**THE DATA**
----

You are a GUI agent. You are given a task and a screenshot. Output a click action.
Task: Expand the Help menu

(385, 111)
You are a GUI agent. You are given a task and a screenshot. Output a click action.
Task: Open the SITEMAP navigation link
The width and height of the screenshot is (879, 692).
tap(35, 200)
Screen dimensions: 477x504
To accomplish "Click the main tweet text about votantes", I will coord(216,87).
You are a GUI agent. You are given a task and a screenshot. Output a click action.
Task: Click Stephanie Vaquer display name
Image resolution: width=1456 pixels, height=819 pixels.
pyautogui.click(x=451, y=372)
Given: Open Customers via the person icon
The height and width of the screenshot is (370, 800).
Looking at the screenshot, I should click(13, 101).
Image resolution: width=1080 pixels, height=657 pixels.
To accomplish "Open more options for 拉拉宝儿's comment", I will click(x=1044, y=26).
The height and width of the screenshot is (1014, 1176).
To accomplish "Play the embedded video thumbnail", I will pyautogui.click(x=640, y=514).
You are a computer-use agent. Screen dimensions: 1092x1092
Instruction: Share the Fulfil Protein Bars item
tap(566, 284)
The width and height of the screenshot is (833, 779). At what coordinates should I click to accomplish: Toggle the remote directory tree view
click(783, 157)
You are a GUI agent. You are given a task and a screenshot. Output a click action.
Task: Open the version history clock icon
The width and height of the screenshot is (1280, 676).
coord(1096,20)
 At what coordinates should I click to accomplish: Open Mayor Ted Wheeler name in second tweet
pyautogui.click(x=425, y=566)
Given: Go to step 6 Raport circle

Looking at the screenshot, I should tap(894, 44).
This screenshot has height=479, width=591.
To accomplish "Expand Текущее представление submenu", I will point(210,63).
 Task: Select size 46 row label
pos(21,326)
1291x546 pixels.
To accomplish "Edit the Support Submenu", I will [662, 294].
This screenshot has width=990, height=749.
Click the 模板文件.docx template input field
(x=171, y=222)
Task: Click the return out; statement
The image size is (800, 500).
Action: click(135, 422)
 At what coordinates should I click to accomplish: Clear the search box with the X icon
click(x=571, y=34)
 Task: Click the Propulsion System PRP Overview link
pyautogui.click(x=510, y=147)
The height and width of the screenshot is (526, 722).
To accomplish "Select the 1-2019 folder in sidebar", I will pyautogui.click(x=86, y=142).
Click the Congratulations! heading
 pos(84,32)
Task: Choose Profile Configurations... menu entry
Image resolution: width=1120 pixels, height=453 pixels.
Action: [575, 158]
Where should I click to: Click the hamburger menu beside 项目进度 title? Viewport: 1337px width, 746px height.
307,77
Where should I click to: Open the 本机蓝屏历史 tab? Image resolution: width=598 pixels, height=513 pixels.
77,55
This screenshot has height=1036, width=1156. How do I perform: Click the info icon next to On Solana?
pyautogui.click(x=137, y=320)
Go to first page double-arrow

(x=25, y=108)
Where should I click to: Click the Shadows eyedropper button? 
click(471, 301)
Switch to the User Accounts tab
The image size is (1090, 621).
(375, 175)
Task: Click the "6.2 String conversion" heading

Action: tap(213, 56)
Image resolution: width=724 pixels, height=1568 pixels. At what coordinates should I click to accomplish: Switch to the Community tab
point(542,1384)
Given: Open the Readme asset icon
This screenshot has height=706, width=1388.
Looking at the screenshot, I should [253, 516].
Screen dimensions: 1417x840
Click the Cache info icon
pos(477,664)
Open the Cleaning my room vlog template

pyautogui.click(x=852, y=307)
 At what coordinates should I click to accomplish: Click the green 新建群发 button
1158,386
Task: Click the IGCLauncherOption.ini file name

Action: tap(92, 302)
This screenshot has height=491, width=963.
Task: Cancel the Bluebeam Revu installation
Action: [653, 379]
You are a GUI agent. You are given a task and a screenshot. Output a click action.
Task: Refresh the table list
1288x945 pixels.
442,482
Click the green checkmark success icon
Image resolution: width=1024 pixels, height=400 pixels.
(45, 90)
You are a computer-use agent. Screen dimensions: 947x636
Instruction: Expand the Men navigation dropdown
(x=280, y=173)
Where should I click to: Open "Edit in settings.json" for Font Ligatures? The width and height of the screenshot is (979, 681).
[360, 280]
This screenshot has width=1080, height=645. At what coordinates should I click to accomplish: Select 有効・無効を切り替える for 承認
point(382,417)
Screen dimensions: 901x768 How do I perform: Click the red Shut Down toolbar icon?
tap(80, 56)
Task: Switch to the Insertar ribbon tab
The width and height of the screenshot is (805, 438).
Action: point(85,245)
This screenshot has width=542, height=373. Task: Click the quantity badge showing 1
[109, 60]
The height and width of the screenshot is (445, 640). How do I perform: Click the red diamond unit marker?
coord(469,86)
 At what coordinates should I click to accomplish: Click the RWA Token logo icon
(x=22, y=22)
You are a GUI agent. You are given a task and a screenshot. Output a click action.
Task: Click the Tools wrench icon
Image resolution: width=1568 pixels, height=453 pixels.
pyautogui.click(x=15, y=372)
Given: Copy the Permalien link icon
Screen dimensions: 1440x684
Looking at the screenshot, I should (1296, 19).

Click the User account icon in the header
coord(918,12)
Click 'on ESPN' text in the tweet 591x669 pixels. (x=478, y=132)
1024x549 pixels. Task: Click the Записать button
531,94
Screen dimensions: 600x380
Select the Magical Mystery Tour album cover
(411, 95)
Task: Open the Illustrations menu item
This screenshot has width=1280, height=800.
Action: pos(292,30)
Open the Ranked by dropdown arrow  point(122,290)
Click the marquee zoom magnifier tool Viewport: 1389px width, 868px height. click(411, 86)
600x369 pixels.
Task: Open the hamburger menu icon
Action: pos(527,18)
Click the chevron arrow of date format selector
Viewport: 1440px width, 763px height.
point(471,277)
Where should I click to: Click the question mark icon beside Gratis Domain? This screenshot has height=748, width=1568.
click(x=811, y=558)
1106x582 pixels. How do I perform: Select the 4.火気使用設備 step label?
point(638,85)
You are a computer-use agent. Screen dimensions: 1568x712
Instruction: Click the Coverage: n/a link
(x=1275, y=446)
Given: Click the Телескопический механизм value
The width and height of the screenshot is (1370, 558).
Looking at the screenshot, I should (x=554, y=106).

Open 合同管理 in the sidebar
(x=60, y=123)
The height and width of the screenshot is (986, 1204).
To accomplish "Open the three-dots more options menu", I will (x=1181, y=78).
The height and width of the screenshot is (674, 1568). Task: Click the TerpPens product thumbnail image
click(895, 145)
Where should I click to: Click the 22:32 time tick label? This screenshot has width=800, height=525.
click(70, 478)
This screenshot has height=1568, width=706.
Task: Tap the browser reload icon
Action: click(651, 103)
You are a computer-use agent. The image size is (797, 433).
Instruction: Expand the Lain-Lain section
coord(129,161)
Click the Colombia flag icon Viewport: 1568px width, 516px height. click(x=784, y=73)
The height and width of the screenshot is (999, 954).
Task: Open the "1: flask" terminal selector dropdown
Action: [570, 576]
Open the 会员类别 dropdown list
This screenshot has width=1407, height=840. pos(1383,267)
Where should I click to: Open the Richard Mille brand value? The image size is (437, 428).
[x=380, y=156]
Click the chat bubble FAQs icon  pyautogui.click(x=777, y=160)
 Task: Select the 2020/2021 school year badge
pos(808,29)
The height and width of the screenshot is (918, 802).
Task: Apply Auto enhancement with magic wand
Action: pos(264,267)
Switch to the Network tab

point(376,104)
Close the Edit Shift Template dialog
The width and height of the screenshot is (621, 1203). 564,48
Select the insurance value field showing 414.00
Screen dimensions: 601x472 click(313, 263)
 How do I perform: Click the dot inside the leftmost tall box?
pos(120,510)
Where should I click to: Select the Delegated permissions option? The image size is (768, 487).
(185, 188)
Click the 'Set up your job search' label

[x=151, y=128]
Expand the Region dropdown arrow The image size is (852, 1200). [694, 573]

----

**ABOUT THIS EXERCISE**
Could you restate word for word the lines above from the one containing "Given: Copy the Permalien link icon" through the one containing "Open the Ranked", both included, and nothing else?

**EXERCISE ANSWER**
Given: Copy the Permalien link icon
Screen dimensions: 1440x684
Looking at the screenshot, I should (1296, 19).

Click the User account icon in the header
coord(918,12)
Click 'on ESPN' text in the tweet 591x669 pixels. (x=478, y=132)
1024x549 pixels. Task: Click the Записать button
531,94
Screen dimensions: 600x380
Select the Magical Mystery Tour album cover
(411, 95)
Task: Open the Illustrations menu item
This screenshot has width=1280, height=800.
Action: pos(292,30)
Open the Ranked by dropdown arrow  point(122,290)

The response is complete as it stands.